The songs feature McNiff  in solo mode and with a rhythm section (with two being more embellished) and much of the album highlights McNiff’s undoubted prowess on various variations of guitar – acoustic and electric, resonator and Spanish guitar. Lest one forget, one of the enduring tales of his formative years is that McNiff was a permanent fixture at the late Bert Jansch’s six month residency in London’s 12 Bar Club, soaking up the maestro’s style and so it’s fitting that the album opens with a song from Jansch, Running From Home, taken from his 1965 solo debut. It’s more jaunty than the original and flows with some zest, reminding one of the folk tradition blooming in the UK in the mid sixties in the wake of Dylan. In comparison, another Jansch song, The Open Road, originally recorded 30 years later is darker and much more rooted in a traditional folk idiom. McNiff, solo in this case, delivers a stark and chilling reading.

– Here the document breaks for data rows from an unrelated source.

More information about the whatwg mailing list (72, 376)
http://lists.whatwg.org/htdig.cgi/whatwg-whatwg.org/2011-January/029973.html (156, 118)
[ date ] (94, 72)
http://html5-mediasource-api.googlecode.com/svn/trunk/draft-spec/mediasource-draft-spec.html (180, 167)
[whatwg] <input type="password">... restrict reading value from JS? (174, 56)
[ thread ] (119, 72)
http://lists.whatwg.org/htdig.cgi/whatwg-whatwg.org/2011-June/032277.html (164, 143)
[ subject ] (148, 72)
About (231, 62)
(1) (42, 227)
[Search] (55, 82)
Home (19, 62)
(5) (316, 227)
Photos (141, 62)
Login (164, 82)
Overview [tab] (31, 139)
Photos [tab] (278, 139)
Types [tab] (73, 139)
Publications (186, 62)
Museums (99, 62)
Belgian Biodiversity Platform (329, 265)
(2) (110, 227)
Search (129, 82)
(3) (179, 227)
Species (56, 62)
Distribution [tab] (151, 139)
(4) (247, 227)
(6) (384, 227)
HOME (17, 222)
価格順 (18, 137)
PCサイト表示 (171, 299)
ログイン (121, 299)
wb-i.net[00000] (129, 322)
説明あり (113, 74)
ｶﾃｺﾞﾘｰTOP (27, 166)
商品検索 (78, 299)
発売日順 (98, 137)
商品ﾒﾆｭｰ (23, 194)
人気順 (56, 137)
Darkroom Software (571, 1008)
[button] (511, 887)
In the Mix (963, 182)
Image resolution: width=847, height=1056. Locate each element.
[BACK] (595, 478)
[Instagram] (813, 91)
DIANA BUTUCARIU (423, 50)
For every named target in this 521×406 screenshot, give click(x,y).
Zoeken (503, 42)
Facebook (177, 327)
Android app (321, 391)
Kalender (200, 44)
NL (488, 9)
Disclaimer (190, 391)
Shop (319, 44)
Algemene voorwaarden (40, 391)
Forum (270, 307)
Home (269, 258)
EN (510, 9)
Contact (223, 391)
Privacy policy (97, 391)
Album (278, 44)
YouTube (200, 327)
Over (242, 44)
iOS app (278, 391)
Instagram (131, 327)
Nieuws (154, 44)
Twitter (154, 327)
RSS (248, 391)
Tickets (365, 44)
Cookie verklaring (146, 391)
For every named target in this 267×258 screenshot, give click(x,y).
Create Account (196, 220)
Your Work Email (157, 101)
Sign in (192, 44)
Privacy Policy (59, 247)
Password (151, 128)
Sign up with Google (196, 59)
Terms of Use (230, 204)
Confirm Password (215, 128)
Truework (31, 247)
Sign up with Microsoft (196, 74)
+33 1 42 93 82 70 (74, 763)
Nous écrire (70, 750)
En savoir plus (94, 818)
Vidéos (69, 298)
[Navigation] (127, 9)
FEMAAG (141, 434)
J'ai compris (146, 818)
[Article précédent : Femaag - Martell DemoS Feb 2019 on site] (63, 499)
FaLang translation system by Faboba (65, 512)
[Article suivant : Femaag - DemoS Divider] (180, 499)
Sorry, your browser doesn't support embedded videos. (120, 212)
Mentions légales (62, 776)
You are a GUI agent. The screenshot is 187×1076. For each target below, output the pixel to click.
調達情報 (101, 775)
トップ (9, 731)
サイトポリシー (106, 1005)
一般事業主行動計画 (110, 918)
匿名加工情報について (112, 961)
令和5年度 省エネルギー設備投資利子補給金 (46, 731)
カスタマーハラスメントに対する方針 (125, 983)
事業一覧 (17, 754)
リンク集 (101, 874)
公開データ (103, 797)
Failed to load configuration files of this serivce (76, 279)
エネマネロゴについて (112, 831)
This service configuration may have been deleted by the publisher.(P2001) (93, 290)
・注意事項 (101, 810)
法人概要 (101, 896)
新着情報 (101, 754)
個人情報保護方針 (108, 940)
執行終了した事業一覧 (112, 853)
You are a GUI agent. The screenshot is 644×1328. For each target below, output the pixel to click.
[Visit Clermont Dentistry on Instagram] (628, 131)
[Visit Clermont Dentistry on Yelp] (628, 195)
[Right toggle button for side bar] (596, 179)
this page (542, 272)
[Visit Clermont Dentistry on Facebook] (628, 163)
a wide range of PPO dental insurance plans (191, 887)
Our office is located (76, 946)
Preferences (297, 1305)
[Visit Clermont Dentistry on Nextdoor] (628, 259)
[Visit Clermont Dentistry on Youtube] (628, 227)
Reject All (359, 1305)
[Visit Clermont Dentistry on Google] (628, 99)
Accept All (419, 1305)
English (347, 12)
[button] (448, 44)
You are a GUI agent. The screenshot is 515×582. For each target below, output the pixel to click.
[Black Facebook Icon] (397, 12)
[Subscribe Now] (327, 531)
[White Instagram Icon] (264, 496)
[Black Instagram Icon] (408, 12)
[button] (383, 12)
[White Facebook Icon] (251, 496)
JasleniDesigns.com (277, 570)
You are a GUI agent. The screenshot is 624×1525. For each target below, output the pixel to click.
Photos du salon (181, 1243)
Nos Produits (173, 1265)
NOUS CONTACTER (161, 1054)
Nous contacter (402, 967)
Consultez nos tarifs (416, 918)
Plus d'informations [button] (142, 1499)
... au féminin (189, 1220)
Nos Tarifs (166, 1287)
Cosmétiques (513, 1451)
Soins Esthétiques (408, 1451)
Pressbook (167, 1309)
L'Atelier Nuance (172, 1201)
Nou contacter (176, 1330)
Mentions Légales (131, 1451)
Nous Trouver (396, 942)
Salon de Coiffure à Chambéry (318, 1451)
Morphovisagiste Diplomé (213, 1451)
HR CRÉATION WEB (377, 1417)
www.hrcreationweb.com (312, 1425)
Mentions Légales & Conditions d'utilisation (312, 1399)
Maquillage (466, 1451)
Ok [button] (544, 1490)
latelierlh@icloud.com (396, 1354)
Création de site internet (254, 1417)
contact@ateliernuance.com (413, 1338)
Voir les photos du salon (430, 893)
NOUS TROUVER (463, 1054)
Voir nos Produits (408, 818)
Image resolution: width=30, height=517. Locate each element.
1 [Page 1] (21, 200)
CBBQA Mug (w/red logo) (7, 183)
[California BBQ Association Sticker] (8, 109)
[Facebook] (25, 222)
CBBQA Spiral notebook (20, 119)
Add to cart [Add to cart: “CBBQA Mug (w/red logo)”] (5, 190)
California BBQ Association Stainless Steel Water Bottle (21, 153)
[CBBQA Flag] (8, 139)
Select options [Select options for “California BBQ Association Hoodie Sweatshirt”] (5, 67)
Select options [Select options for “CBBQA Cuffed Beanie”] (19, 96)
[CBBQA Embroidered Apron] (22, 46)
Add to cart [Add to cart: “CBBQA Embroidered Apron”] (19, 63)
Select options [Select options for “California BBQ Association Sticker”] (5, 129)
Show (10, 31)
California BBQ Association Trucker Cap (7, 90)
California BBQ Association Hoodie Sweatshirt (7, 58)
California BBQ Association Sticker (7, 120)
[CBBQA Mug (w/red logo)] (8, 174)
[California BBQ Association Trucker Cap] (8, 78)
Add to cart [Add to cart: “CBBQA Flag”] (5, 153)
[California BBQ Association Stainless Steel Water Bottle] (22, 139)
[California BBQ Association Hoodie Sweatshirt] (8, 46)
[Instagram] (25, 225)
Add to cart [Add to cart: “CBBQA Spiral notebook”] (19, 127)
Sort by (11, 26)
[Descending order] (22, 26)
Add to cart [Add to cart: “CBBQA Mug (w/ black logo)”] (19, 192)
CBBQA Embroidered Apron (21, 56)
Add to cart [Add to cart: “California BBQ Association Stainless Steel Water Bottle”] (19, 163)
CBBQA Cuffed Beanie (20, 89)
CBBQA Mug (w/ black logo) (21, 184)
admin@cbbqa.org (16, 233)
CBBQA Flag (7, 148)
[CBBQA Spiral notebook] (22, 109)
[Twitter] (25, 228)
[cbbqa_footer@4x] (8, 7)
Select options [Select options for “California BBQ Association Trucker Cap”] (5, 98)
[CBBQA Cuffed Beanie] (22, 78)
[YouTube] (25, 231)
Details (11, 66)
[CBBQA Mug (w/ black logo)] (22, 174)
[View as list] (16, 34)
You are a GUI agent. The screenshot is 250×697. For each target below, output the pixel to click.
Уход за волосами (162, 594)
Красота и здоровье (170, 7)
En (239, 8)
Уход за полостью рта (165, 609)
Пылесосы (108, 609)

It’s interesting to hear McNiff sing a Townes Van Zandt song. The Texan’s gruff fatalism on My Proud Mountains seems more fragile and less defiant in McNiff’s rendition while the Texas dirt is replaced by a rainy London town feeling. Similarly, Dylan’s One Too Many Mornings, while it has a mid sixties organ swirl to it, sounds as if it would be more at home on a Pentangle album. Meanwhile, the other Dylan cover, Precious Angel (from Slow Train Coming), strips away the original’s sheen and is a delicately flecked confection of glistening guitars.

The guitarist on the original Precious Angel was Mark Knopfler and Dire Straits’ Tunnel of Love is one of the more surprising covers on show here. Suffice to say that McNiff performs much the same trick as on the Dylan number, the song stripped of its gloss and given a superb, primarily acoustic makeover. Even more stripped back is his resonator guitar led and gnarly rendition of The Waterboys’ Fisherman’s Blues which, having heard it means this reviewer need never go back to the original as this is just perfect. McNiff has a knack for reducing songs to their basic elements and he delivers a wonderful solo rendition of Leonard Cohen’s Moving On, his Spanish guitar encompassing all of the original’s Grecian dressings, while The Beatles’ Tomorrow Never Knows comes across like a hybrid from Donovan and the very early Jefferson Airplane. Reaching way back, a live rendition of Stephen Foster’s 19th Century song Hard Times harks back to Greenwich Village years, a delightful reminder of vintage times but, all too sadly, very pertinent to these present days.

The title number, a Tom Russell cover, is the most full on song here with the band in full flight. Less melodramatic than the original it’s more in keeping with Dylan’s Desire era outings. The band are also in fine fettle on McNiff’s own song, I Remember You. It’s a glorious song and played here with a sense of joy which, amidst some splendid song covers, might be considered to be the most memorable song here. Whatever, it’s the crown in what is an exceptionally fine album from an exceptionally fine artist.